STUDY MATERIAL -
════════
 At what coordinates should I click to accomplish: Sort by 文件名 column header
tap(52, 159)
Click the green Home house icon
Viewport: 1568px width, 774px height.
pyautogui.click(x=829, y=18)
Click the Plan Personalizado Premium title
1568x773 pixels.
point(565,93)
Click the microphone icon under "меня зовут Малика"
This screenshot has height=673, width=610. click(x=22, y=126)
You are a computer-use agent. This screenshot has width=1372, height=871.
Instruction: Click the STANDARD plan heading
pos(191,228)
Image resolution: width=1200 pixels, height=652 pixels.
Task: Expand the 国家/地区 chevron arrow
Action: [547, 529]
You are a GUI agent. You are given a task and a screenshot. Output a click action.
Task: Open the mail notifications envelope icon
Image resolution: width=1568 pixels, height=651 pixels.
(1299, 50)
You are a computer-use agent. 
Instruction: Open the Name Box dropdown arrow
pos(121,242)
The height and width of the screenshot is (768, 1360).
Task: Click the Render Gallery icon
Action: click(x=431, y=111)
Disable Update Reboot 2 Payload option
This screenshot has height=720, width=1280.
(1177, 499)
════════
TASK BRIEF - The lines from the top of the data above down to the line containing "You are a computer-use agent. This" are to be copied exactly; no other line should appear.

REPLY TO THE TASK -
 At what coordinates should I click to accomplish: Sort by 文件名 column header
tap(52, 159)
Click the green Home house icon
Viewport: 1568px width, 774px height.
pyautogui.click(x=829, y=18)
Click the Plan Personalizado Premium title
1568x773 pixels.
point(565,93)
Click the microphone icon under "меня зовут Малика"
This screenshot has height=673, width=610. click(x=22, y=126)
You are a computer-use agent. This screenshot has width=1372, height=871.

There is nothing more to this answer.